━━━━━ Provided information
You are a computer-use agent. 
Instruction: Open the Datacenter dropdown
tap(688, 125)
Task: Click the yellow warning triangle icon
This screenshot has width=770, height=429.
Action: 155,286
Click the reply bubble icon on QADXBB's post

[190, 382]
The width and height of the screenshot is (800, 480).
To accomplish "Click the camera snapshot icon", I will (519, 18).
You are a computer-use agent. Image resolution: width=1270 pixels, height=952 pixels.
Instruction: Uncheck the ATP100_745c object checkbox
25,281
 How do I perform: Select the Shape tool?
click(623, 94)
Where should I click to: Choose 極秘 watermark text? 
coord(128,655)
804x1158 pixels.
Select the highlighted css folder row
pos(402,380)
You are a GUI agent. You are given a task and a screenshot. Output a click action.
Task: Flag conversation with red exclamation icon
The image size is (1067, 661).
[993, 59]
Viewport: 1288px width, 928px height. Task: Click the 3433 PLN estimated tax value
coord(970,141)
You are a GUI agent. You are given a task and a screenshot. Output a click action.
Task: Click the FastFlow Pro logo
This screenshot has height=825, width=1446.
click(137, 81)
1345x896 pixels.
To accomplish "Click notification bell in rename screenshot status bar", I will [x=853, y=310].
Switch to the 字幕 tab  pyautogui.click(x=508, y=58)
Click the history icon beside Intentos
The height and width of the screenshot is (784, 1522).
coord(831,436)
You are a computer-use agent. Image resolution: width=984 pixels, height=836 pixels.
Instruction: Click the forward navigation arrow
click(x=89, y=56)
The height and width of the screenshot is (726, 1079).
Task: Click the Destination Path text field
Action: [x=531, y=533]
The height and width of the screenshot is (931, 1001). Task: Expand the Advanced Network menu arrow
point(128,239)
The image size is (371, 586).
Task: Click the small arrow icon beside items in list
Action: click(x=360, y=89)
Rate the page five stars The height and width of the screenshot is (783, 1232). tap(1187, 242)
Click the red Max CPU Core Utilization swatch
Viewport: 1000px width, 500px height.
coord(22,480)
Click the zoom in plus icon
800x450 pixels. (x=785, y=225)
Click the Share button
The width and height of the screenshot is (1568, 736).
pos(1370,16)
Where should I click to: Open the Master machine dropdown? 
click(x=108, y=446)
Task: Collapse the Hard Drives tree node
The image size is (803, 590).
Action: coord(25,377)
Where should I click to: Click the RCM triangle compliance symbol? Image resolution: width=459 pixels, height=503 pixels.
━━━━━━━━━━
Copy the lines of the entries above that mention "resolution".

You are a computer-use agent. Image resolution: width=1270 pixels, height=952 pixels.
You are a computer-use agent. Image resolution: width=984 pixels, height=836 pixels.
Where should I click to: Click the RCM triangle compliance symbol? Image resolution: width=459 pixels, height=503 pixels.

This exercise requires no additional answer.